The 1959 Edsel styling was significantly toned down, as was the vertical grille assembly, which now featured a fine bar pattern. The Corsair now represented the premium Edsel model range, replacing the discontinued Citation. Unlike in 1958, the Corsair now shared its body panels with the Ranger - the two being differentiated by trim and options. The Corsair also gained four-door sedan and convertible versions. The entire series was based on the 1959 Ford Fairlane 500.

The 1959 Corsair rode on a 120-in (3048-mm) wheelbase and the 361 cuin FE V8 was standard in sedans, with either a two- or four-barrel carburetor as was a three-speed manual transmission. Replacing the Teletouch transmission was the Mile-O-Matic, a two-speed automatic, or Dual-Power Drive three-speed automatic (only available with the 361). The heater, defroster, and radio remained optional, as well.

With total 1959 Corsair output at 9,318, the Corsair was discontinued. For 1959, 2,468 hardtop coupes (2,315 U.S./153 Canada), 1,812 four-door hardtops (1,694 U.S./118 Canada), 1,343 convertibles (all U.S.) and 3,695 four-door sedans (3,301 U.S./394 Canada), were produced; hardtop sales were down 31% in two-doors and 71% in four-doors against 1958. Prices ranged from US$2,812 to $3,072, down some 15% from the previous year.

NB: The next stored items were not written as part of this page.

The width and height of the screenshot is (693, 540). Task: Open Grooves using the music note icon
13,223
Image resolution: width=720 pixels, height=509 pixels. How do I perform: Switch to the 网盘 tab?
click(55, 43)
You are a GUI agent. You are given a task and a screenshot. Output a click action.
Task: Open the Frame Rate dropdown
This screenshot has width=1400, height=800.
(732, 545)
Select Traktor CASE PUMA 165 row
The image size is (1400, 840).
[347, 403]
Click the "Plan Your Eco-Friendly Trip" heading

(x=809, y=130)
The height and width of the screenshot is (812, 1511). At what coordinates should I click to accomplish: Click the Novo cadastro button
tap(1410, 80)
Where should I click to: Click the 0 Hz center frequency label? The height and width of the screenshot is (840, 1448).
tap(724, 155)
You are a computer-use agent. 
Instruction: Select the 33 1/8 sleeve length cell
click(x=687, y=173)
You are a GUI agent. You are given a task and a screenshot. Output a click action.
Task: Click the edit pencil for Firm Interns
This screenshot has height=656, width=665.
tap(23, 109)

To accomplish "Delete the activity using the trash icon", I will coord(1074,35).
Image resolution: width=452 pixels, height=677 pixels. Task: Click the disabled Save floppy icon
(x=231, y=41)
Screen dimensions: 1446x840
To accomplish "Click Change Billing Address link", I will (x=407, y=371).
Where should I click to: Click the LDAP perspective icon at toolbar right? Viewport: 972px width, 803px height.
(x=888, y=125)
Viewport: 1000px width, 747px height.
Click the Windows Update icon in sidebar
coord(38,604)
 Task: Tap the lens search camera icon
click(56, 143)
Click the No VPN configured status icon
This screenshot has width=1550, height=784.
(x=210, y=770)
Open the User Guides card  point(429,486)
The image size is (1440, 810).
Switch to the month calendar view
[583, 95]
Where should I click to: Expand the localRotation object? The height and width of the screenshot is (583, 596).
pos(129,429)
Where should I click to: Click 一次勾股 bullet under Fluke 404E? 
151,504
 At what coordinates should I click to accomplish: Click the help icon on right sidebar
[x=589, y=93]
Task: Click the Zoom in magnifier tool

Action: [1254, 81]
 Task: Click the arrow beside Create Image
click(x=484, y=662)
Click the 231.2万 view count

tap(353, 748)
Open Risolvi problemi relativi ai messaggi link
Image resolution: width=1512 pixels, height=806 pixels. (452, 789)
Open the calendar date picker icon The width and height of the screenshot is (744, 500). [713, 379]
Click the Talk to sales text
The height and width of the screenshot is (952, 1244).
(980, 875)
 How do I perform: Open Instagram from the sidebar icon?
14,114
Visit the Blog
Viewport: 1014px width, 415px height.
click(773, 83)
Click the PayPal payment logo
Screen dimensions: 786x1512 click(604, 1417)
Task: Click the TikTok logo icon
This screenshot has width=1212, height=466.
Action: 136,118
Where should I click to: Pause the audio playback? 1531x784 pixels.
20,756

Production Figures for 1959 Edsel Corsair
| Body Style | Units |
|---|---|
| 2-Door Convertible | 1,343 |
| 2-Door Hardtop Coupe | 2,468 |
| 4-Door Hardtop | 1,812 |
| 4-Door Sedan | 3,694 |
| Total | 9,318 |

== 1960 prototype ==

Although a 1960 Corsair was never produced, Ford did originally consider offering it as a deluxe upgrade from the Ranger series. At least one prototype was produced, a two-door hardtop based on the Ford Galaxie Starliner. The prototype featured the 1960 Edsel grille, but with a huge vertical chrome bar at its center, rising above the hood line. Extra chrome trim along the sides (allowing for two-toning or a wide bright insert) was added, and the interior featured upgraded, contoured seats.

Although the 1960 Corsair was cancelled before production, the upgraded interior was available as an option on Rangers.